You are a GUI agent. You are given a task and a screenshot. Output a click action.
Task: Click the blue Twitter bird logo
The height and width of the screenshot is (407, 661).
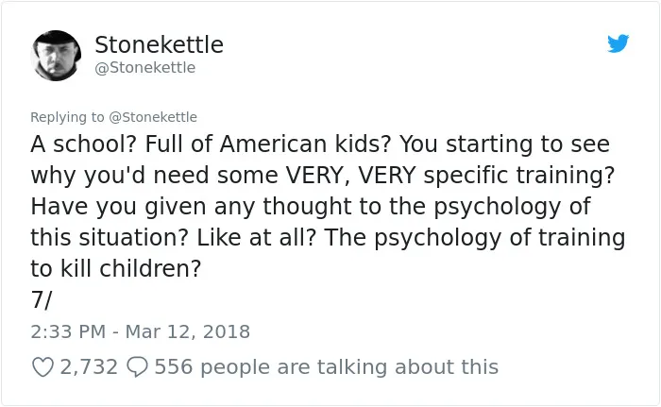(x=618, y=43)
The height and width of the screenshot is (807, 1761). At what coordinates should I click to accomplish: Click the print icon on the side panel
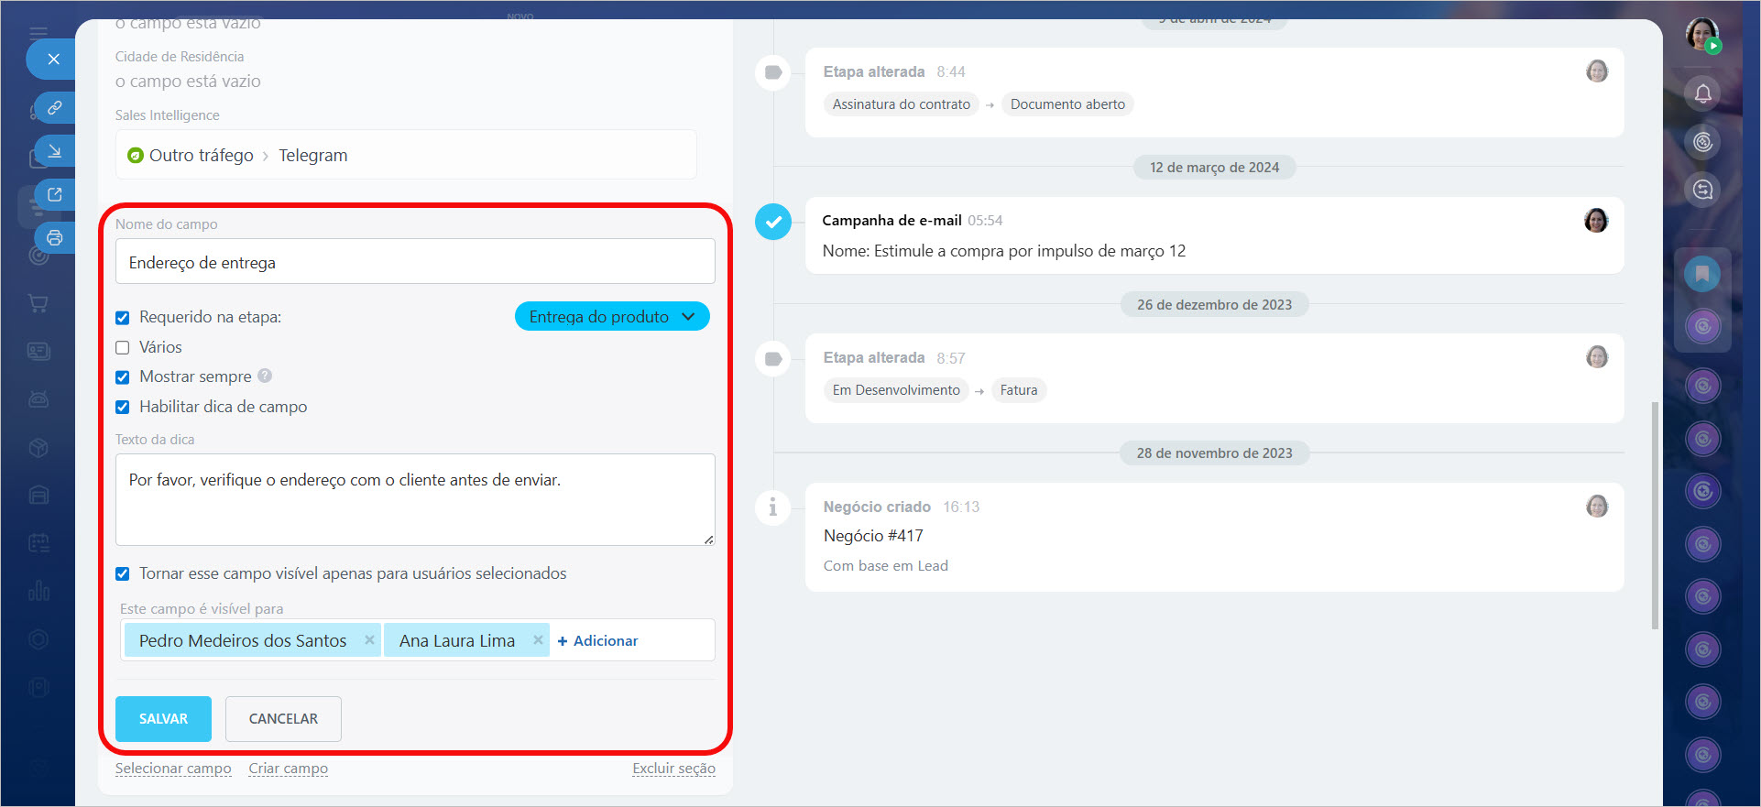tap(55, 238)
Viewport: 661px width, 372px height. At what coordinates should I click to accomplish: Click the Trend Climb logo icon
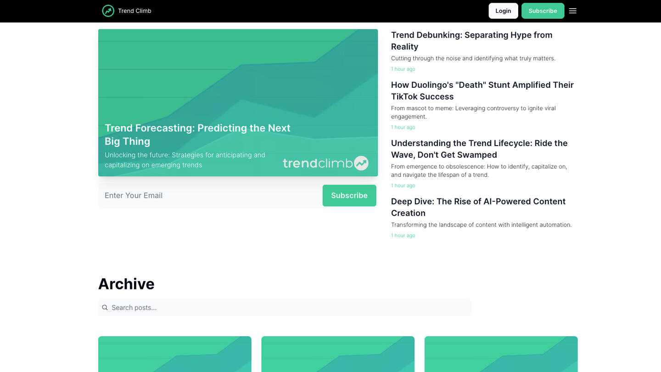[108, 11]
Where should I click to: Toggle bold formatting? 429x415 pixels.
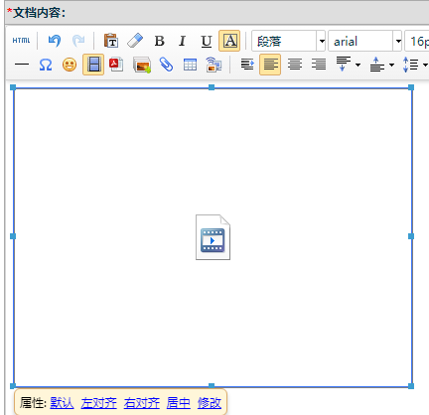[159, 41]
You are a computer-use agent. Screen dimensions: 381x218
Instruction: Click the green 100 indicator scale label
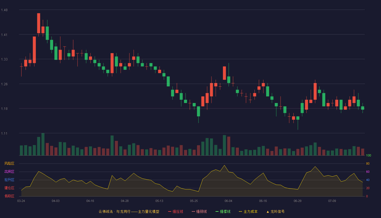368,156
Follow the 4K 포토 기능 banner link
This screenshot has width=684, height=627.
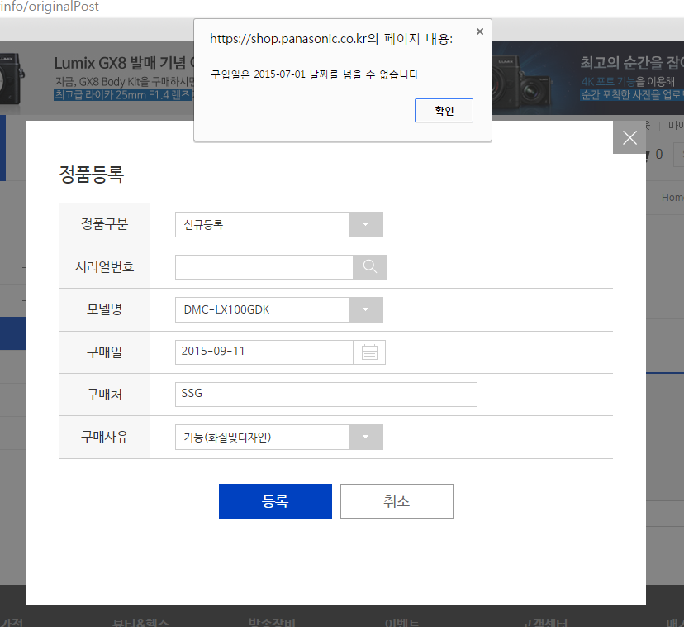point(608,81)
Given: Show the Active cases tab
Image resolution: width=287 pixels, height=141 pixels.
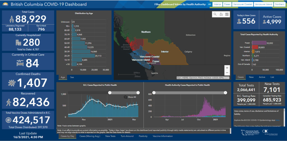Looking at the screenshot, I should (262, 77).
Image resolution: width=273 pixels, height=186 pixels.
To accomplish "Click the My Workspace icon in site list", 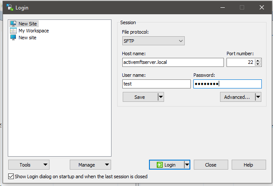I will click(13, 31).
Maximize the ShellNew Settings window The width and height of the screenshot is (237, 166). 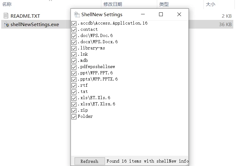161,14
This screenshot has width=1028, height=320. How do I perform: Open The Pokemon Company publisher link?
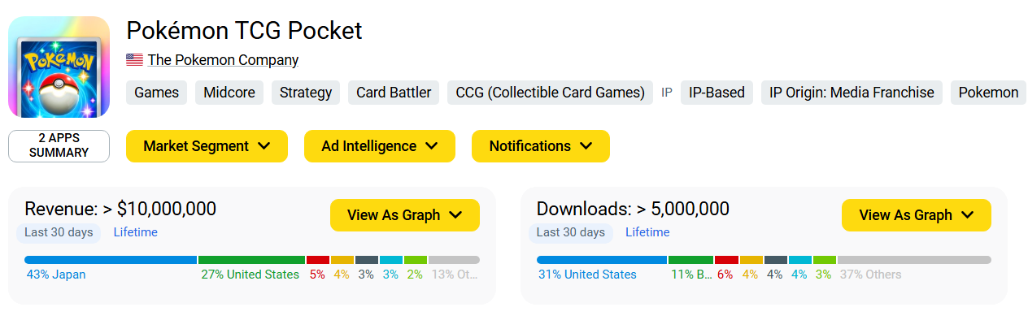tap(223, 60)
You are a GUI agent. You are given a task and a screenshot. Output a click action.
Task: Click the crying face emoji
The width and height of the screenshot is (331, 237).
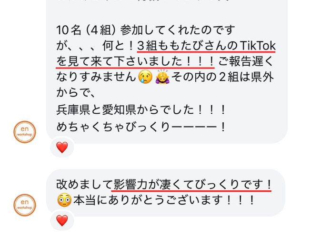click(x=145, y=77)
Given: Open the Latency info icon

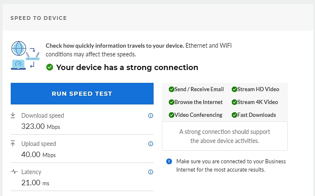Looking at the screenshot, I should click(151, 172).
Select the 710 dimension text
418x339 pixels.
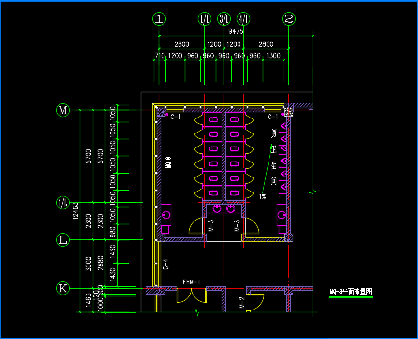(x=160, y=56)
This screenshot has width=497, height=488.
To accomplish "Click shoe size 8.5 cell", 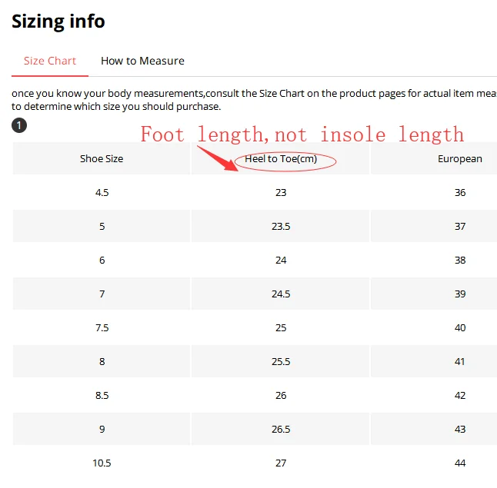I will pyautogui.click(x=102, y=395).
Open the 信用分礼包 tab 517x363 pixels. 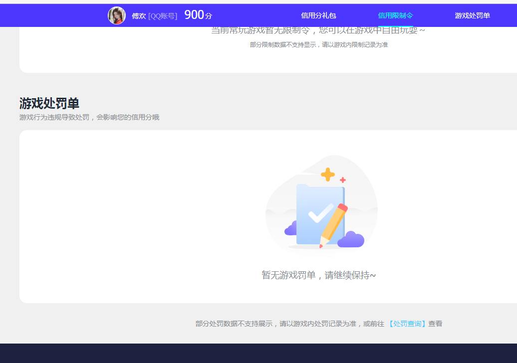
══════
:: What to produce ::
Treating the line with "Follow the 4K 포토 기능 banner link" as the last line to include, retype the records exactly from their first line, excluding pictures.

:: Your response ::
You are a GUI agent. You are given a task and a screenshot. Output a click action.
Task: Click the blue Twitter bird logo
The height and width of the screenshot is (407, 661).
(x=618, y=43)
The height and width of the screenshot is (807, 1761). At what coordinates should I click to accomplish: Click the print icon on the side panel
tap(55, 238)
Viewport: 661px width, 372px height. At what coordinates should I click to accomplish: Click the Trend Climb logo icon
[108, 11]
Where should I click to: Toggle bold formatting? 429x415 pixels.
[159, 41]
You are a computer-use agent. Screen dimensions: 381x218
Instruction: Click the green 100 indicator scale label
368,156
Follow the 4K 포토 기능 banner link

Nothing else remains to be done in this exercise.